5. Look for Furnace Error Codes
If failures keep on happening, take a look at your furnace’s plastic window to verify the blower motor’s status. Depending on the model, the light may also be fixed on the outside of your heater.
If you notice anything except an uninterrupted, colored light or flickering green light, call us at 201-579-2562 for HVAC service. Your furnace may be communicating an error code that requires specialized assistance.
6. Brush off the Flame Sensor
If your heating system tries to run but switches off without distributing heated air, a filthy flame sensor might be at fault. When this takes place, your heating system will make an attempt to start three times before a safety feature turns it off for around an hour.
If you feel comfortable with opening up your furnace, cleaning your flame sensor is a task you have the ability to do on your own. Or, one of our heating service professionals has the ability to do it for you.
If you want to clean the sensor yourself, you need:
- A 1/4” hex screwdriver or wrench
- Portion of light grit sandpaper, steel wool or emery cloth
- A dry, clean paper towel
As the next step:
- Shut off the heater’s power by using its wall switch or breaker. If your gas valve isn’t electric, you will need to shut off the gas along with it.
- Take off the heater’s front panel and follow the wire to the flame sensor.
- Take off the rod and use your sandpaper, steel wool or emery cloth to gently rub the metal rod.
- Wipe off the rod with a paper towel.
- Put the sensor back in.
- Replace the furnace doors.
- Turn the furnace’s power back on. It may go through a sequence of tests before proceeding with normal heating. If your heating system doesn’t turn on, the sensor could require replacement or something else might be causing a problem. If this happens, contact us at 201-579-2562 for heating and cooling repair support.
7. Reignite the Pilot Light
If you have an older heating system, the pilot light could be turned off. To relight it, find the instructions on a label on your furnace, or follow these recommendations.
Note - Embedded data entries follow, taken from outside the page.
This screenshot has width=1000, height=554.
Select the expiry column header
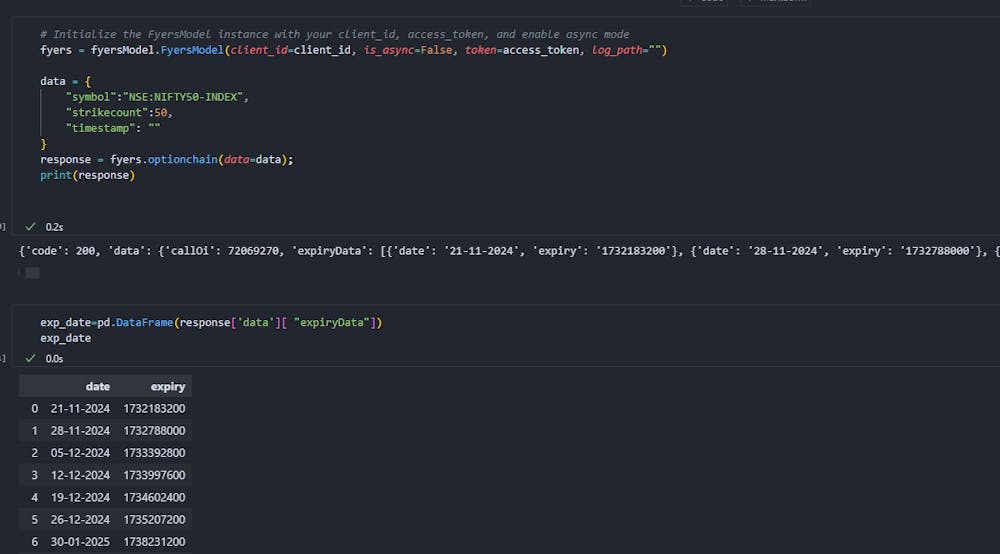pos(168,386)
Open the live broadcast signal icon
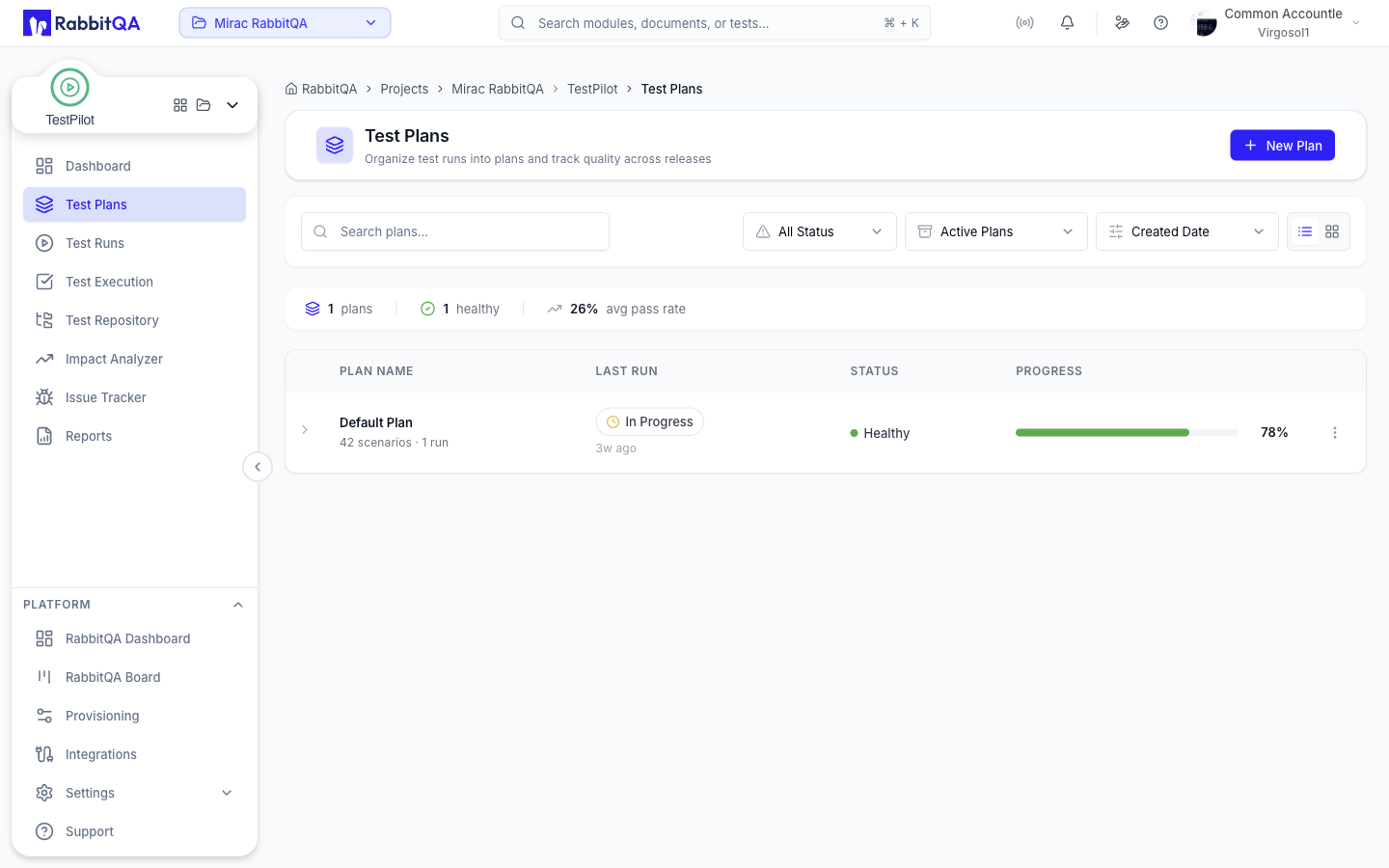This screenshot has height=868, width=1389. 1024,23
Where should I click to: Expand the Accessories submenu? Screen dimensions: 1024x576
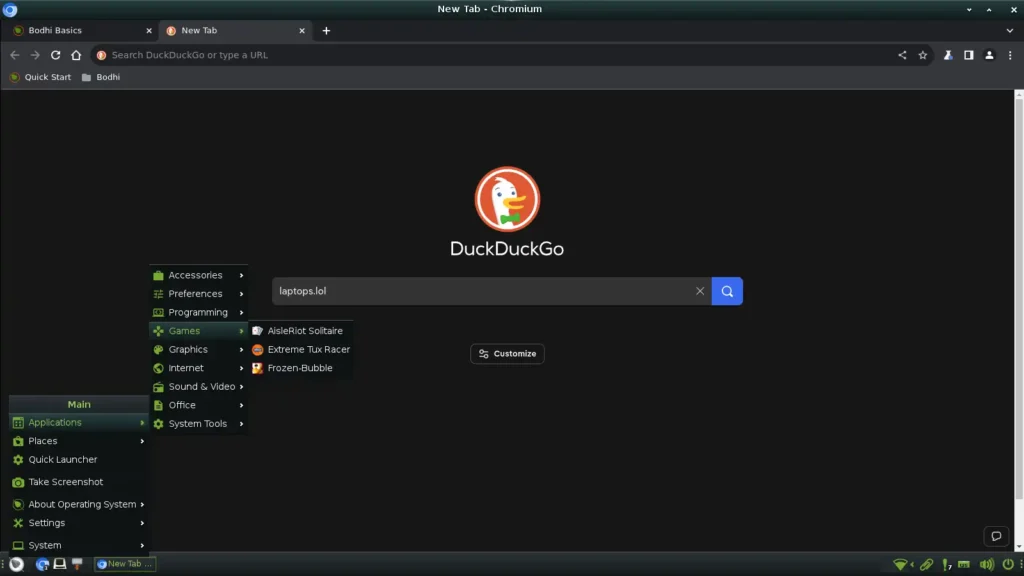tap(197, 274)
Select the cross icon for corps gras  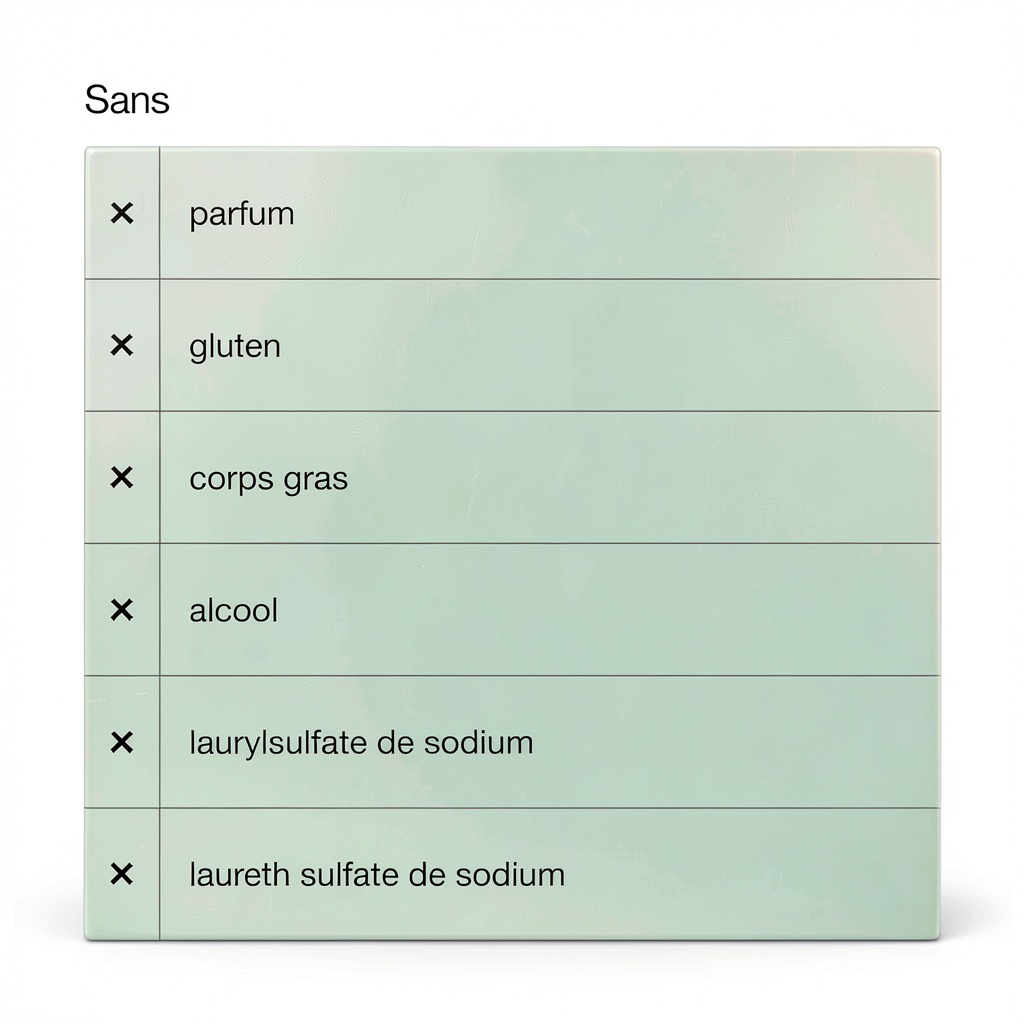click(121, 478)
- Find the toggle beneath your heater labeled “pilot,” “on” and “off.”
- Push the switch to the “off” position.
- Wait at least five minutes to avoid starting a fire.
- Turn the knob to “pilot.”
- Push the “reset” switch as you move the flame of a long lighter to the pilot light opening.
- Let go of the “reset” button once the pilot light is lit.
If you have tried the list twice and the pilot light still won’t light or keep ignited, call us at 201-579-2562 for furnace service.
Examine Your Energy Source
Try using a second gas appliance. If it doesn’t work, your natural gas source could be shut off, or you might have run out of propane.